As early as the late 1960s, Khomeini was putting forward a novel interpretation of Shia doctrine, defending a rudimentary version of the kind of religious government he eventually installed. Using deductive reasoning and a tendentious interpretation of the sayings attributed to the Prophet and the twelve imams, Khomeini argued that religious government should not be allowed to lapse simply because there were no imams to provide it.2Instead, he said, Shiism’s leading clerics, the senior scholars of Islamic law, should assume judicial and executive authority, pending the return of the twelfth imam.

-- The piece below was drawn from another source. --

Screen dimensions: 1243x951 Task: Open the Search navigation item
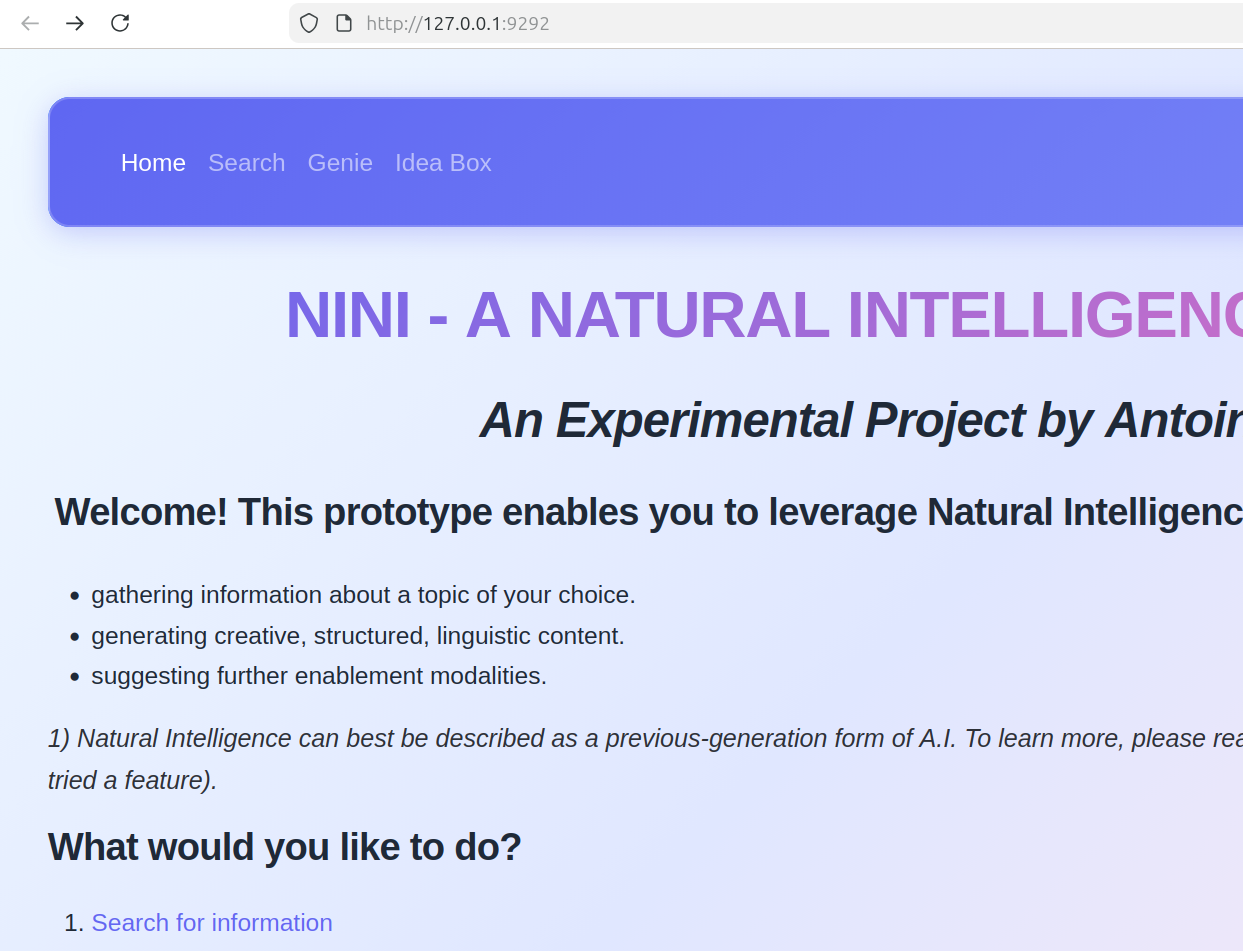[x=246, y=162]
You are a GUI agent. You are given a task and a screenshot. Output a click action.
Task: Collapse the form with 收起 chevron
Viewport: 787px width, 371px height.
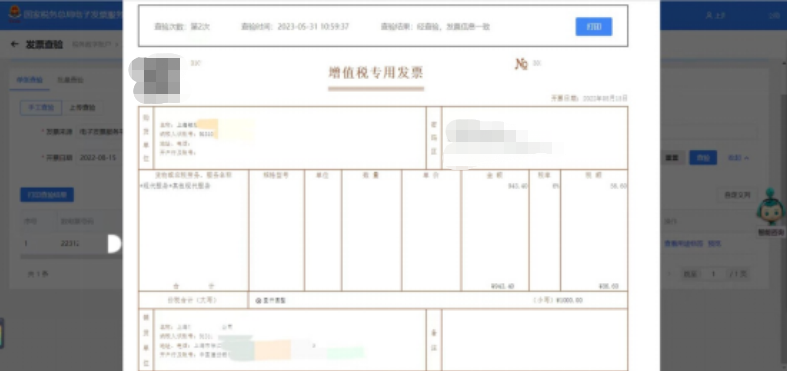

The “guardianship of the jurist” proposed by Khomeini can be understood as an expansion of the “guardianship” that Islam proposes in the case of orphaned minors, with the whole Islamic community in the role of orphan and the ruling jurist in the role of the adoptive parent. On his return from exile, following the Shah’s flight in 1979, Khomeini said he was invoking “the guardianship that I have from the holy lawgiver [the Prophet]” to appoint an interim government. He announced that opposition to this government would be “blasphemy.”

Khomeini, many people believe, may have abhorred electoral democracy; but he was forced to compromise with nonclerical Islamists who had been influenced by modern democratic notions. According to Daniel Brumberg, the author of a meticulous examination of Khomeini’s legacy,3 the 1979 constitution, which turned Iran from a monarchy into an “Islamic republic,” was “an ideological mishmash …probably unmatched in the history of constitutionalism.” It provided for the direct election of a president and a parliament, and separated the legislative, judicial, and executive branches. But it made all officials answerable to the appointed Supreme Leader and made no clear provision for the settlement of disputes between the elected lower house of parliament and the appointed upper house, the Council of Guardians. The constitution was marred by what Brumberg describes as a “chaotic division of powers” between different institutions and organs of government, and it was silent on how these competing institutions should coexist. According to some articles of the constitution, sovereignty belonged to God; but the principle of holding elections suggested a recognition of popular sovereignty as well.

  1. 1

    The twelve imams were all male descendants of the Prophet, through Ali, the Prophet’s nephew and son-in-law. Shias believe that the imams were entrusted the leadership of the Islamic community, and that the twelfth of them, who disappeared in 874, would later miraculously return to establish an era of divine justice and truth.

  2. 2

    Khomeini’s lectures while in exile in Najaf were transcribed by his students, and brought out in book form in 1971. A version of these lectures, entitled Velayat-e Faqih (Guardianship of the Jurist), is available in Tehran, published by the Institute for the Codification and Publication of the Works of Imam Khomeini.

  3. 3

    Reinventing Khomeini: The Struggle for Reform in Iran (University of Chicago Press, 2001).